Plano de saúde é o terceiro bem de consumo mais desejado pelos brasileiros, ficando atrás apenas da casa própria e dos estudos.
Aqueles que já possuem um plano muitas vezes sofrem a agonia de não ter a assistência necessária quando precisam, sendo comum as negativas de procedimentos e exames solicitados pelo médico.
Mas como saber se determinado tratamento deve ou não ser coberto pelo plano?
O primeiro ponto é saber se o seu plano tem cobertura ambulatorial e hospitalar, que envolvem, além dos atendimentos em ambulatórios e consultas com profissionais múltiplos da área da saúde, também internações e cirurgias, respectivamente. O plano mais completo garante ainda cobertura obstetrícia, que pode ser comercializada em conjunto ou separadamente.
Tratando-se de um plano hospitalar-ambulatorial, o primeiro fato que se deve ter em mente é que tratamentos experimentais e medicamentos não registrados na ANVISA, em regra, estão excluídos da cobertura.
Medicamentos de uso domiciliar também estão excluídos, de modo que a operadora só deve custear medicações de alto custo imprescindível para manutenção da vida e antineoplasicos (contra o câncer), como regra geral.
Por outro lado, procedimentos estéticos também ficam de fora, a menos que sejam reparadores e não apenas embelezadores. Um exemplo de procedimento estético que o plano deve cobrir é a cirurgia reparadora pós-bariátrica, feita após a cirurgia de redução do estômago, quando indicada pelo médico para corrigir sobras de pele, abdômen avental ou tratar dermatites de contato e todos os outros danos que o excesso de pele pode causar.
Quando se trata de negativa da operadora porque “o procedimento não está incluso no rol (lista) da Agência Nacional de Saúde”, a cobertura será sim devida se tiver a presença dos seguintes requisitos: comprovação de eficácia científica do procedimento/tratamento (registro na ANVISA ou órgão internacional equivalente) mais a expressa recomendação médica por meio do denominado Relatório Médico.

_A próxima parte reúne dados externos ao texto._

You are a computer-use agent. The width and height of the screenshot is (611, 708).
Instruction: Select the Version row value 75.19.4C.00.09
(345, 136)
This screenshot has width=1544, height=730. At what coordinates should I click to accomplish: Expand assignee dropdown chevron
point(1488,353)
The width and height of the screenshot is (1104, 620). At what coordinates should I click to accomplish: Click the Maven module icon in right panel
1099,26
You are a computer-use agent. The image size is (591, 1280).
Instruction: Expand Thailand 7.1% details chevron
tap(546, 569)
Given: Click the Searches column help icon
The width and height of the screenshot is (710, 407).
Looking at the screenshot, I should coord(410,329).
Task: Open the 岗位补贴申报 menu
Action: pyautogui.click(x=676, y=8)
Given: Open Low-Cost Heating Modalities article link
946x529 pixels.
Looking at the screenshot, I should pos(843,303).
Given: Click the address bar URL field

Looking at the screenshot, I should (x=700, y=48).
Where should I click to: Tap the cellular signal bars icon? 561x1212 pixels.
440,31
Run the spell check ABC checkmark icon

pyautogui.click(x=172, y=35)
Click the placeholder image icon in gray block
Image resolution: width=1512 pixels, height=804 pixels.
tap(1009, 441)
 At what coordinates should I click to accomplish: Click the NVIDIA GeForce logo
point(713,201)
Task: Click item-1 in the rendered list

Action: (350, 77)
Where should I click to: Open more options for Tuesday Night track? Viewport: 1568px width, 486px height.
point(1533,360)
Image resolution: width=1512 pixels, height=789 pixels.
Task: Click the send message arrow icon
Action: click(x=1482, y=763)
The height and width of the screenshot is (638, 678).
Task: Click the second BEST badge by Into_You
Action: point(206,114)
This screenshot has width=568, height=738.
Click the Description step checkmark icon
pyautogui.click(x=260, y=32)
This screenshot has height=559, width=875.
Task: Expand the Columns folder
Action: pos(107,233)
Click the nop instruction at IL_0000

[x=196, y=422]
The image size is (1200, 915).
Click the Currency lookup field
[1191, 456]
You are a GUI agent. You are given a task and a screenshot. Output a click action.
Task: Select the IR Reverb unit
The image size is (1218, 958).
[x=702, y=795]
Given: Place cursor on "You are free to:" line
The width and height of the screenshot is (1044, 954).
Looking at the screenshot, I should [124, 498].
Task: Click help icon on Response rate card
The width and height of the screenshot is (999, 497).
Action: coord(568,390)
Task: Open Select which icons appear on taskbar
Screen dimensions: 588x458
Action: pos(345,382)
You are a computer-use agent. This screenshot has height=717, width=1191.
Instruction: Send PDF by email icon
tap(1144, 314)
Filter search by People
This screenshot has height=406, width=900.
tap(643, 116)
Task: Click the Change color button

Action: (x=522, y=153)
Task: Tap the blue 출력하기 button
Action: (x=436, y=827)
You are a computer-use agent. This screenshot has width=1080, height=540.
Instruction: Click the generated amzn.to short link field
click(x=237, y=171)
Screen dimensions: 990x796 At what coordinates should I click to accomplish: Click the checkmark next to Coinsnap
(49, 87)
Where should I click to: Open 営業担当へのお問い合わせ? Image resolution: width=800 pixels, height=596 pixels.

Não se admitem relatórios genéricos; o objetivo é garantir acesso efetivo à saúde e não se desviar desse princípio.
Por essa razão, o relatório do profissional que acompanha o paciente deve conter, além do diagnóstico, o pedido do tratamento/procedimento, com a consequência negativa do não fornecimento e o que isso poderia gerar na vida do paciente.
Faz-se necessário que paciente e médico estejam alinhados sobre a real necessidade daquele procedimento, bem como que o Relatório seja devidamente fundamentado para que, caso haja negativa administrativa, se busque a concessão pela via judicial, inclusive mediante decisão liminar, se for urgente — o que também deverá constar no relatório.
São várias nuances a serem analisadas, mas é necessário que o paciente saiba que uma negativa não pode ser aceita se vai contra o próprio objetivo do contrato de plano, que é garantir acesso ao direito constitucional à saúde ao qual a operadora se obriga quando se lança no mercado.
O advogado especializado fará uma análise precisa e cautelosa da pertinência de uma demanda dessa natureza que deve ser levada a sério, e orientará corretamente o paciente sobre as chances de êxito e riscos, a fim de evitar uma aventura judicial e garantir o principal: acesso ao direito à vida.